Her uncle, Herman Spitz, was a pathologist and inspired her to pursue a career in medicine. She earned her MD from Vanderbilt University in 1932 and commenced her residency at the New York Infirmary for Women and Children.

Spitz met and married her husband, Arthur Allen, also a pathologist, in 1942. At around this time, she joined the Army Institute of Pathology, where she remained until 1945. It was here she developed an interest in tropical diseases and co-authored Pathology of Tropical Diseases: An Atlas with James Earle Ash.

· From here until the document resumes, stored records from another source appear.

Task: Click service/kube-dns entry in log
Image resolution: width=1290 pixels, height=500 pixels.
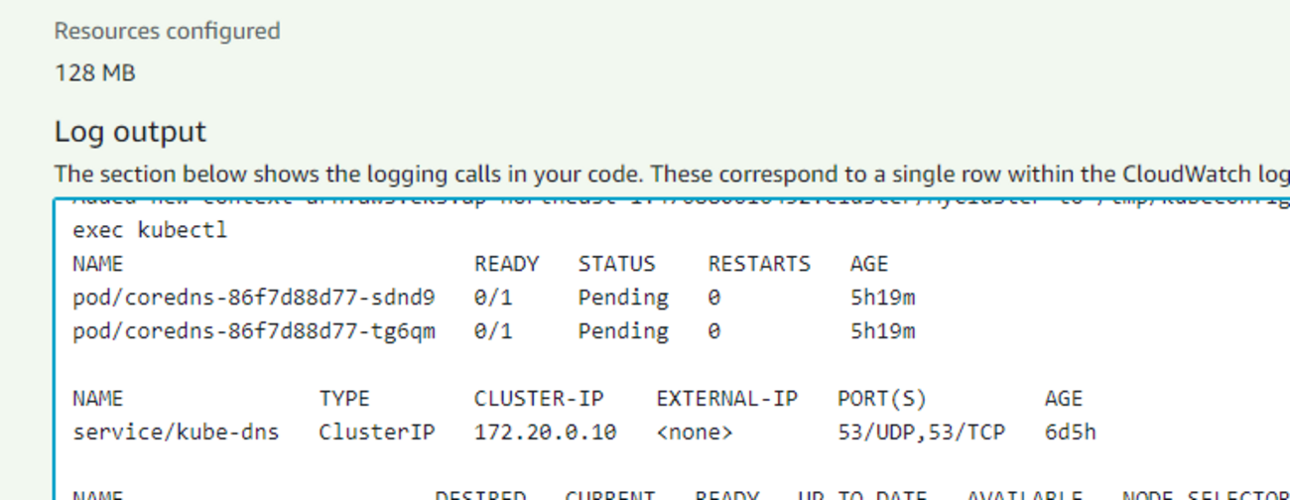Action: click(x=176, y=433)
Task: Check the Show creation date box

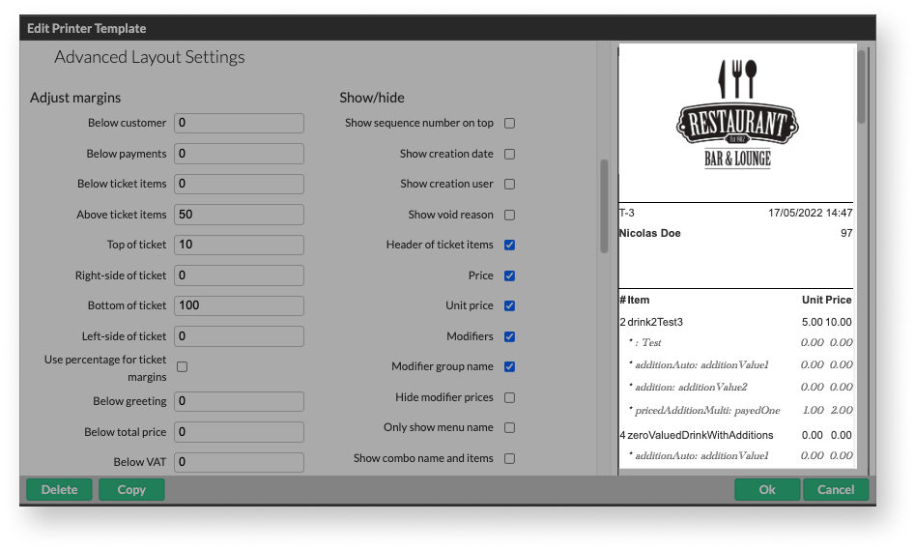Action: tap(509, 154)
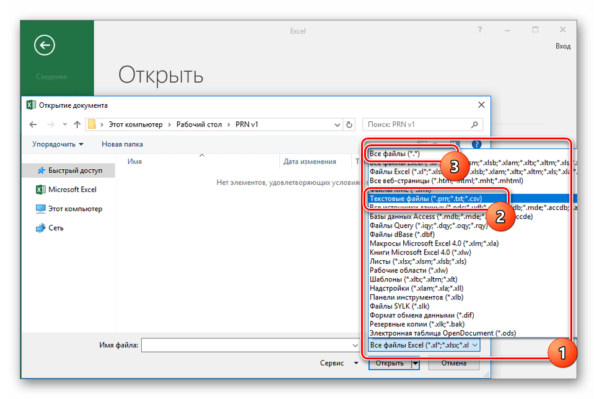
Task: Select Текстовые файлы (*.prn;*.txt;*.csv) option
Action: pyautogui.click(x=425, y=198)
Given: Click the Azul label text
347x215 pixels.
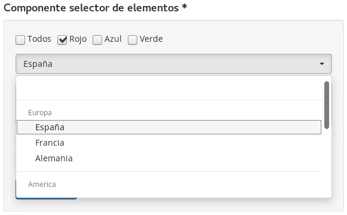Looking at the screenshot, I should pyautogui.click(x=113, y=39).
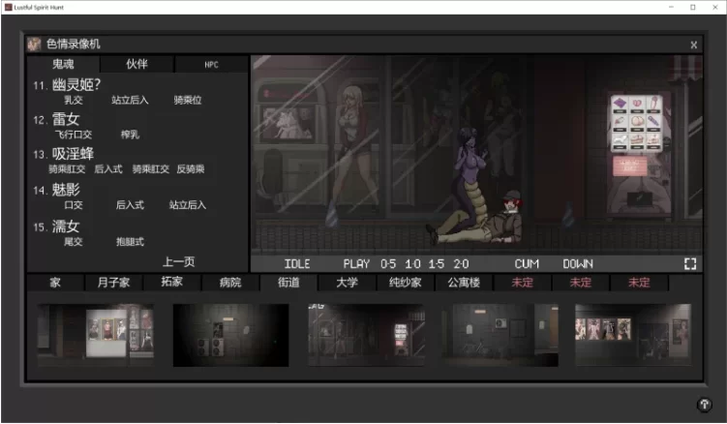727x424 pixels.
Task: Switch to the 鬼魂 tab
Action: (x=63, y=64)
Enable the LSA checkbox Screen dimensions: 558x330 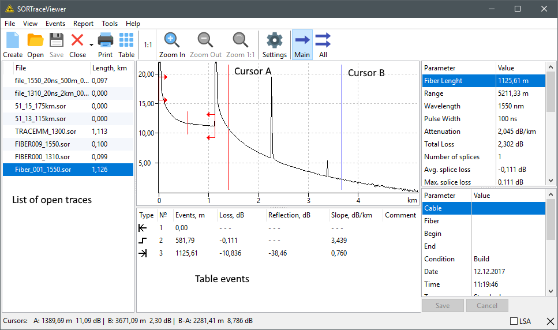pyautogui.click(x=514, y=321)
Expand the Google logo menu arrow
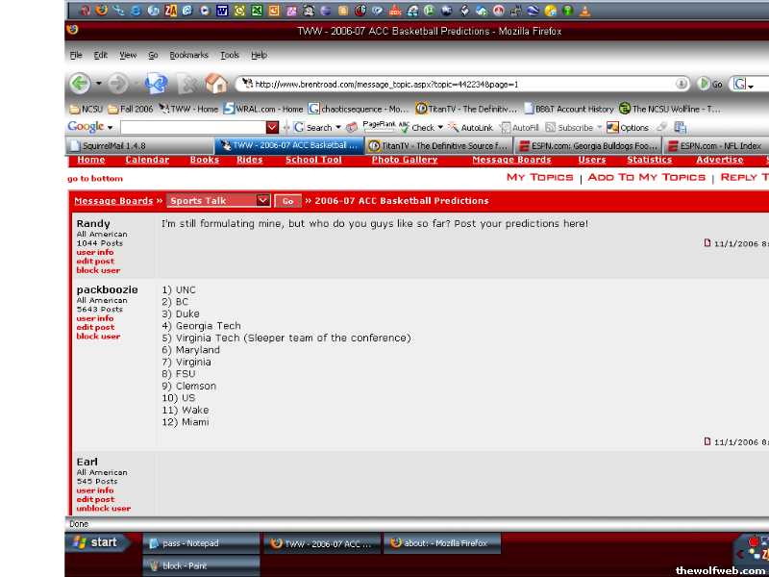 pos(110,127)
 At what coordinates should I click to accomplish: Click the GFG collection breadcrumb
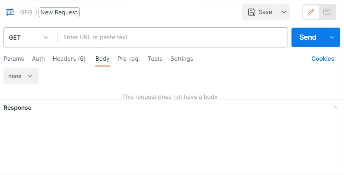(x=26, y=12)
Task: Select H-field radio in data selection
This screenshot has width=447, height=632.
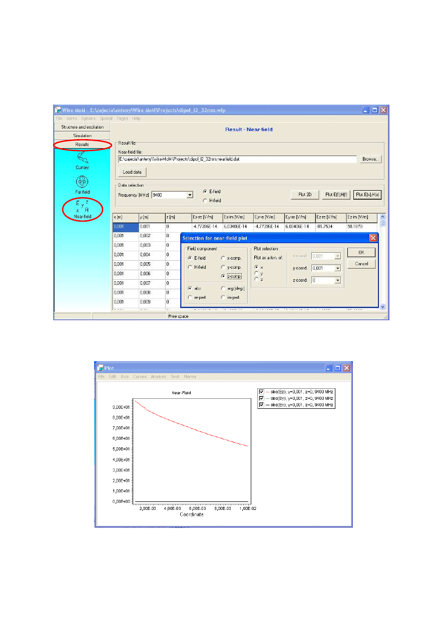Action: click(205, 200)
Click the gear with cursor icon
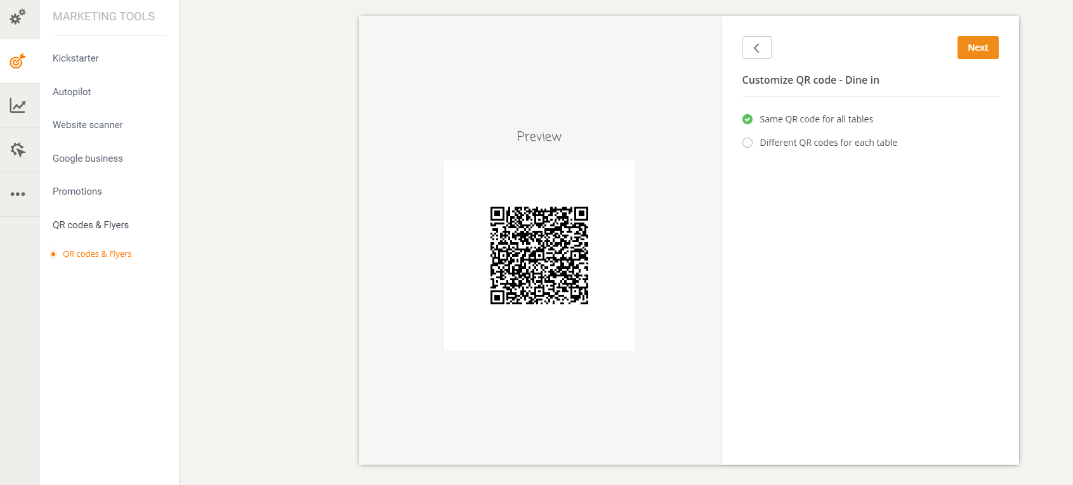The width and height of the screenshot is (1073, 485). [18, 150]
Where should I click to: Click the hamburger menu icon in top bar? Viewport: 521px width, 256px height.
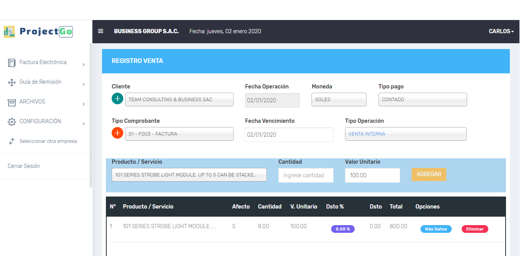(101, 31)
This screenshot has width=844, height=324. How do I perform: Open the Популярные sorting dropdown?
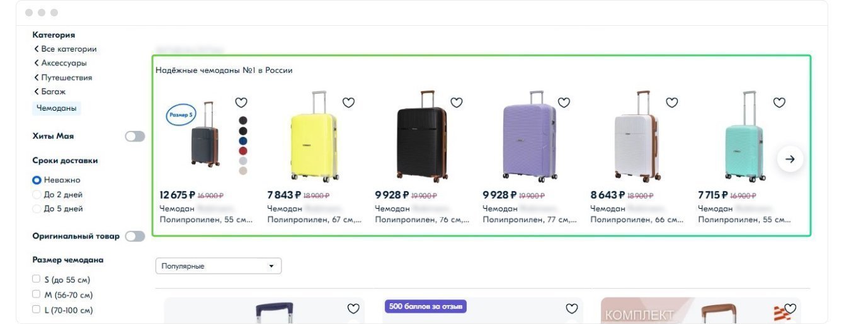pos(218,266)
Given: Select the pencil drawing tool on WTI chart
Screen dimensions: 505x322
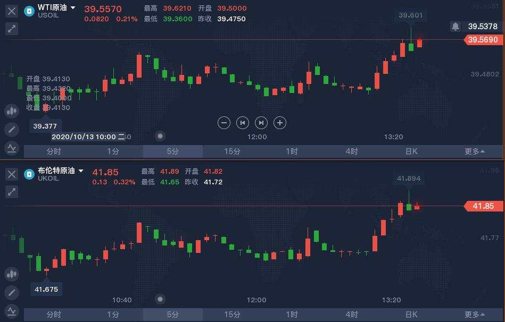Looking at the screenshot, I should [12, 130].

Following World War II, she returned to work at the New York Infirmary and also at Memorial Sloan Kettering Cancer Center, where she described the twelve cases of what was then known as juvenile melanoma and recognized that these lesions have benign behavior despite their microscopic resemblance to melanoma. This clinically important information came to be published in the American Journal of Pathology in 1948, and the lesion now bears her name.

==Death==
At 46 years of age, Spitz died from colon cancer, before the term Spitz nevus was popularised.

She was living in New York City and was the director of the pathology department of the New York Infirmary before her death.